The ruling came after a two-year legal battle between Kensington Primary School in Kingston and the parents of a then-five-year-old who was told she must cut her dreadlocks for ‘hygiene’ reasons if she wished to attend the school.
The court case touched on identity issues given that dreadlocks are an iconic symbol of Jamaican Rastafarian culture.
A rights group named Jamaicans for Justice offered its support to the family, saying forcing the girl to cut her dreadlocks is a denial of her freedom of expression and right to education.
For some people, they saw the legal battle as a stand against the discrimination put against those who wear ‘natural’ hair, particularly Rastafarians whose dreads are part of their tradition.
After the ruling, the parents of the kid, Dale and Sherine Virgo, who also wear dreads themselves, say they will be appealing the decision.
“I will not be cutting my daughter’s hair. If they give me that ultimatum again, I will be moving her,” Sherine said in The Washington Post.
The little girl, who is now seven years old, is only addressed as ‘Z’ in the court papers because she’s a minor. Throughout the legal battle, Z continued to attend classes at the school, after the courts delivered an injunction against the Ministry of Education, which means she could go without having to cut her dreads.
“I am more than surprised. It is most unfortunate. It is a most unfortunate day for Black people and for Rastafarian people in Jamaica,” the family’s lawyer, Isat Buchanan had said.
On the other hand, Dale said the ruling is yet another example of systemic racism.
“A child was refused because of her Black hair, you know?
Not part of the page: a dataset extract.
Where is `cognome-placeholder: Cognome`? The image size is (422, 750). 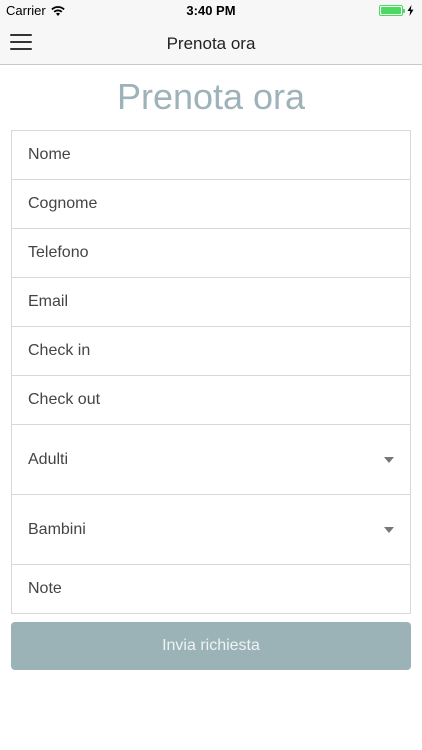 cognome-placeholder: Cognome is located at coordinates (63, 204).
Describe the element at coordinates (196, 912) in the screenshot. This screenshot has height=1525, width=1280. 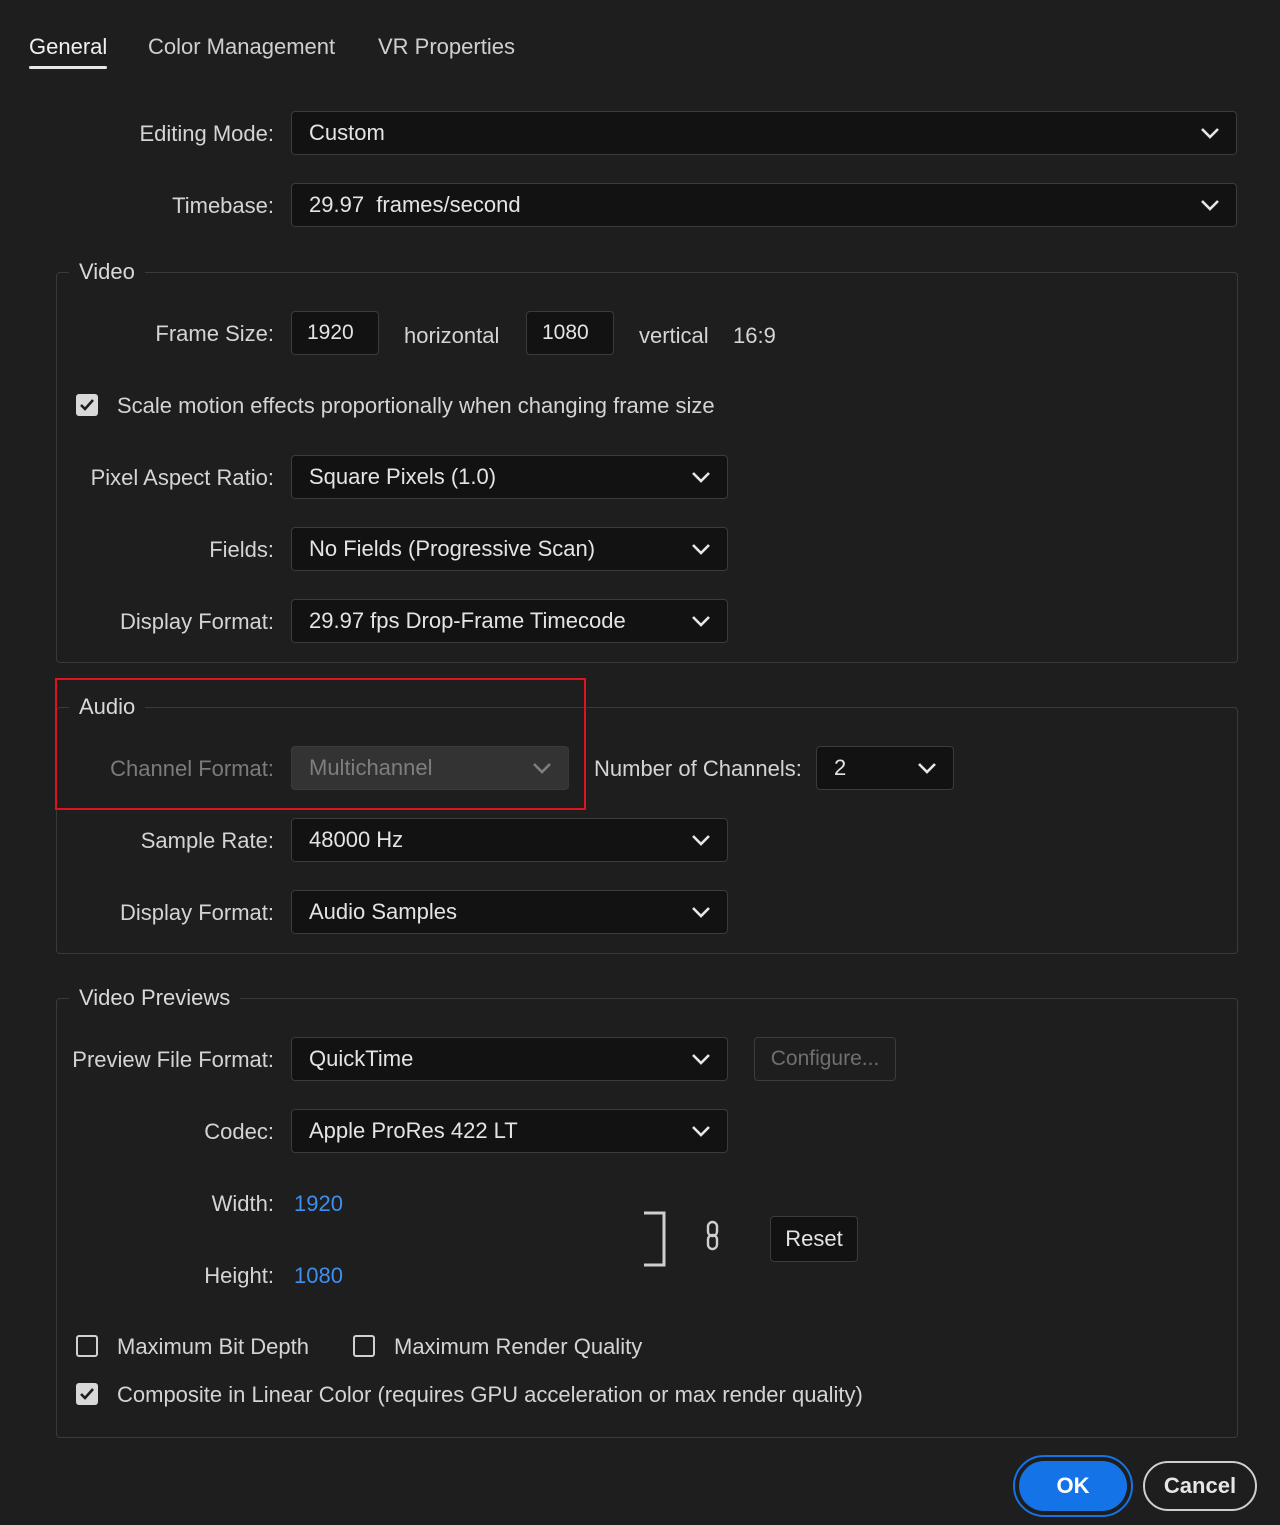
I see `audio-display-format-label: Display Format:` at that location.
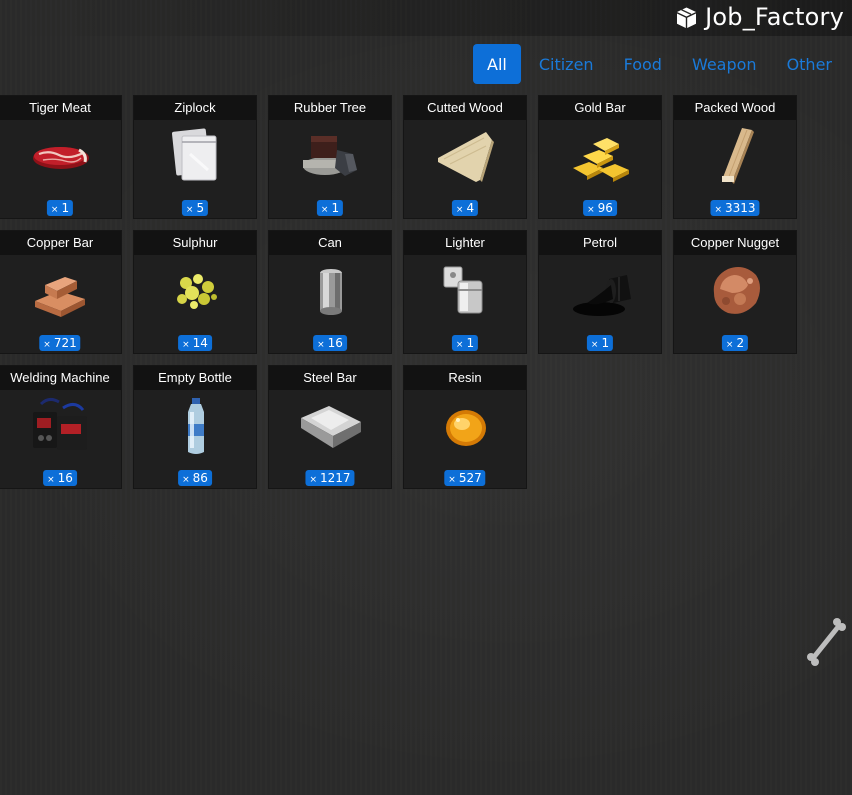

It’s so weird that right now in the current climate of the world, in 2020, we are having protests, and Black people are fed up,” he said.
“This is an opportunity for the Jamaican government and the legal system had to right these wrongs and lead the world and make a change. But they have decided to keep the same system.”
Director of the Center for Reparation Research at the University of the West Indies, Verene Shepherd said that ‘discrimination on the grounds of hairstyle is wrong.’
“I do not think our children who are Rastafari and who express their culture through their hair should be discriminated against,” Shepherd explained.
Even if the Virgos don’t identify as Rastafarian, they say wearing dreadlocks is part of their identity, as the whole family wears the natural hairstyle.